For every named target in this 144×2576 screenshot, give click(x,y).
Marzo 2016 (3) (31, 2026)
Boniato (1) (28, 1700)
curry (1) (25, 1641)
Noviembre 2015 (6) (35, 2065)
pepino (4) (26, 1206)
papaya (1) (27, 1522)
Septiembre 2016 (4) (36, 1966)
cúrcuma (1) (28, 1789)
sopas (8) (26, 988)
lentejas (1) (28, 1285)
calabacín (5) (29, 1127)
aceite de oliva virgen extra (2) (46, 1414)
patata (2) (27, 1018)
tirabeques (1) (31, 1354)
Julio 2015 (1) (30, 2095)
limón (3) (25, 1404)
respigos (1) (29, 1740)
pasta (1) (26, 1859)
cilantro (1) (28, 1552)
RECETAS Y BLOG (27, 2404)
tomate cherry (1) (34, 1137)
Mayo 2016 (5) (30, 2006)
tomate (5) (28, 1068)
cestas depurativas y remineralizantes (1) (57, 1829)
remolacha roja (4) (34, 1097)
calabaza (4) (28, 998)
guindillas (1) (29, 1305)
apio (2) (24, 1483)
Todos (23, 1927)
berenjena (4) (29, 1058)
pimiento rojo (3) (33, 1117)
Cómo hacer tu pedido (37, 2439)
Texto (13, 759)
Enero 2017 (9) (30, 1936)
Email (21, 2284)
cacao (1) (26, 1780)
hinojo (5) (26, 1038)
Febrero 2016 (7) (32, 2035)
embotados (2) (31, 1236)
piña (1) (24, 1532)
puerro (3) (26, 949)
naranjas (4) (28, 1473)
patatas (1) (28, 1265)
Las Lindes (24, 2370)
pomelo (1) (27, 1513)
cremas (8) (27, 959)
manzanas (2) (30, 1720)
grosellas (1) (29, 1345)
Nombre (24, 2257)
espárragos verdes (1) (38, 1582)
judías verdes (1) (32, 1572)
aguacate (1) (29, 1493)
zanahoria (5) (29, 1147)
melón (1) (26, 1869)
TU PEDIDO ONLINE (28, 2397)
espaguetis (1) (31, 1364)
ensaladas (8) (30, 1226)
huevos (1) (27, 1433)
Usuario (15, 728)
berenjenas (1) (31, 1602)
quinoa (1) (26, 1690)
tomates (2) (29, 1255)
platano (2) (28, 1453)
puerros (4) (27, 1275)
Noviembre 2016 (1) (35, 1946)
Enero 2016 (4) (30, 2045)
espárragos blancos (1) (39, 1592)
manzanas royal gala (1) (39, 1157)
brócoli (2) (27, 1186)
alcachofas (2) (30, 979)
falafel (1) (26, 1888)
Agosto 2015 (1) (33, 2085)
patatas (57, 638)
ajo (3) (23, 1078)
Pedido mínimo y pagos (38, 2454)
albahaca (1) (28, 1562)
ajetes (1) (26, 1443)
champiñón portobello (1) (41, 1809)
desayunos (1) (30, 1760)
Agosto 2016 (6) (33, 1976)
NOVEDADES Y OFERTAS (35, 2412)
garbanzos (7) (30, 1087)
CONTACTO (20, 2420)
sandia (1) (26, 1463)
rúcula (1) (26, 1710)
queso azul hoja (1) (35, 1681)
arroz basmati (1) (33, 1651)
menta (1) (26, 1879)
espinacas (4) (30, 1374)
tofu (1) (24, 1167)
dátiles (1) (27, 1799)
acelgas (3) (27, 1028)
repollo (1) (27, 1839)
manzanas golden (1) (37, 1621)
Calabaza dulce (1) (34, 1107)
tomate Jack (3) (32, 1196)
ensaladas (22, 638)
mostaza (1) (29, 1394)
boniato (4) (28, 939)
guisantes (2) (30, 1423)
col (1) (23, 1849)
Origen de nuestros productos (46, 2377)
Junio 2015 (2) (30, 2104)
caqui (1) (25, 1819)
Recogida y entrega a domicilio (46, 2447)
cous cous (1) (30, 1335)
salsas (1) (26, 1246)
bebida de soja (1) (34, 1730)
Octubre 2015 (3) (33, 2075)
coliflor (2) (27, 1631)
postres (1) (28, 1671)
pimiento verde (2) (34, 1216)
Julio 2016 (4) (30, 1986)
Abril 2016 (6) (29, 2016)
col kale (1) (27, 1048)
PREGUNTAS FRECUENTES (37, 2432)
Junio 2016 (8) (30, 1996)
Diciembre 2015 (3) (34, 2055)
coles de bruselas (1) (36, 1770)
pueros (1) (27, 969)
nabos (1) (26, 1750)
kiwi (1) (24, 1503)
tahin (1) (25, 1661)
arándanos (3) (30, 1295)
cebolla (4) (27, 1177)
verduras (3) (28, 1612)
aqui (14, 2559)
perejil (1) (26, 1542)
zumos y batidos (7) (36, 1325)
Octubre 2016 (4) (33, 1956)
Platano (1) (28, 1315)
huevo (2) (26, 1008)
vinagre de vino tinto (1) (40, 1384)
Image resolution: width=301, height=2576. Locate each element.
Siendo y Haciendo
========
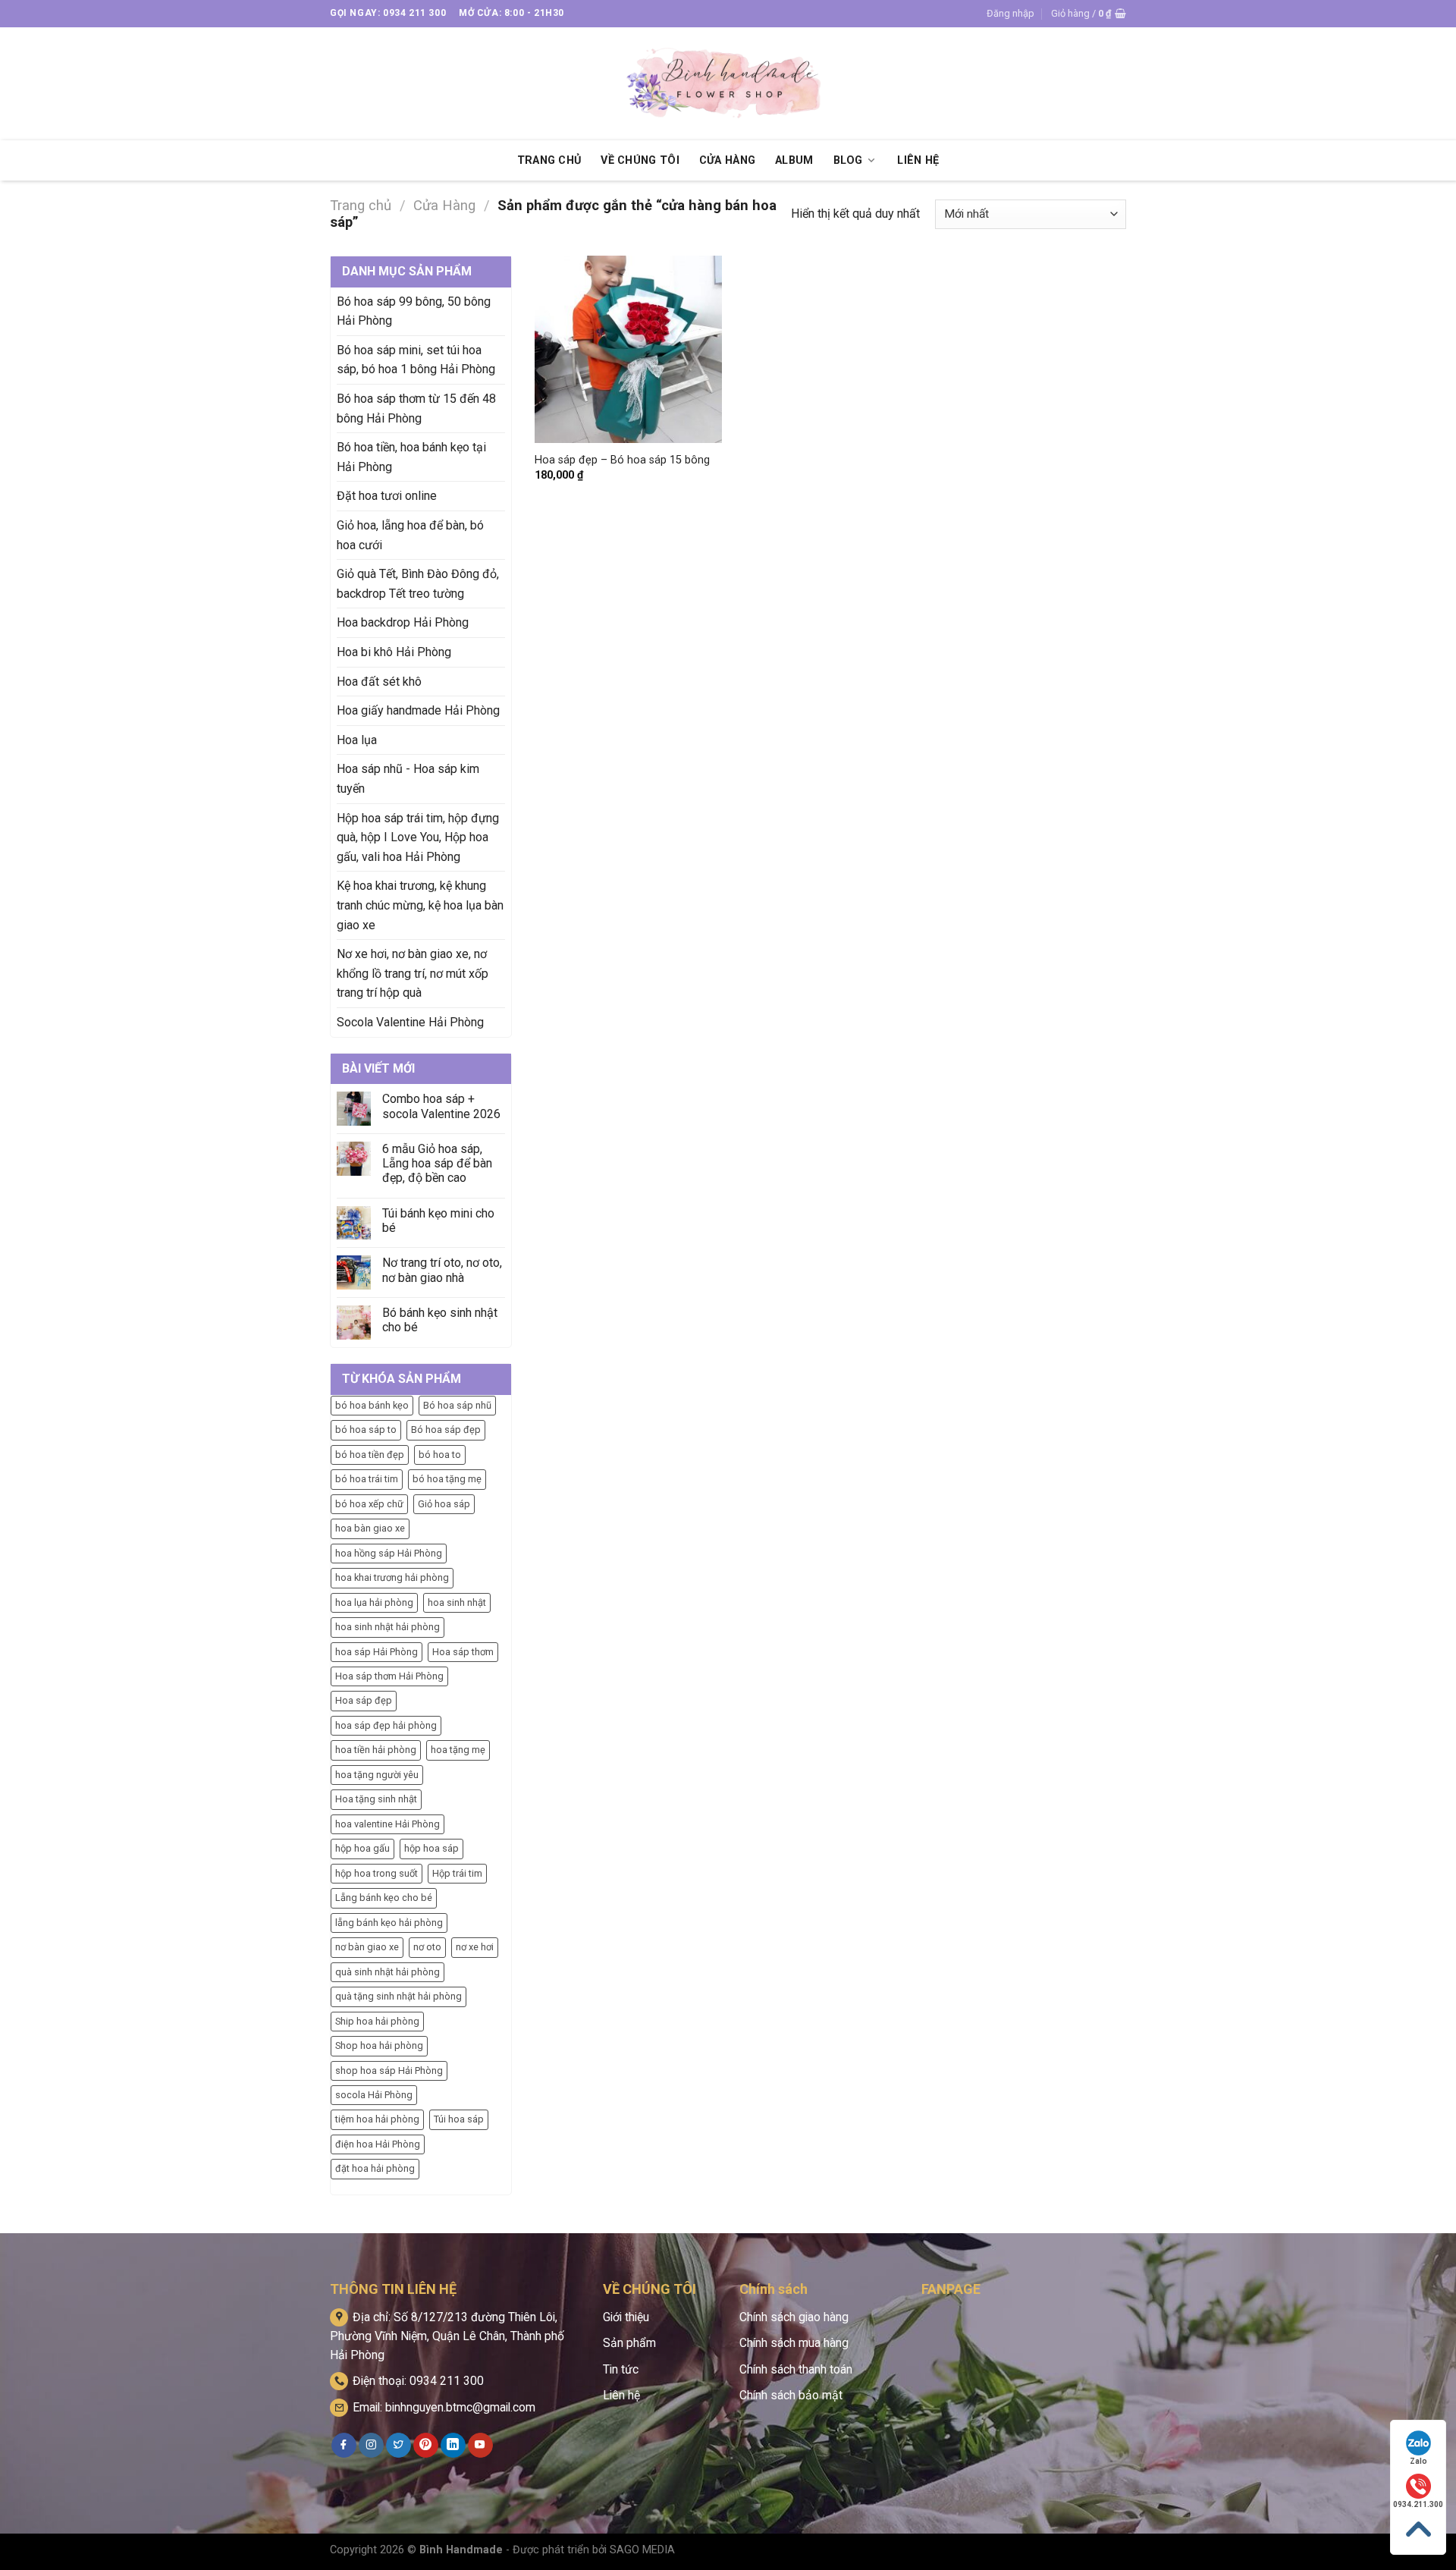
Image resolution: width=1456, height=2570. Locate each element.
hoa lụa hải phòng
========
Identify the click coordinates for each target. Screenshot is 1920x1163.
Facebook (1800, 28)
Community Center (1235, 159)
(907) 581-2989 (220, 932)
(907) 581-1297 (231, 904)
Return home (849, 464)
========
* Your objective: When a line of the records has the word "manzanas", pick it out and copy it.

* Task answer:
manzanas (2) (30, 1720)
manzanas royal gala (1) (39, 1157)
manzanas golden (1) (37, 1621)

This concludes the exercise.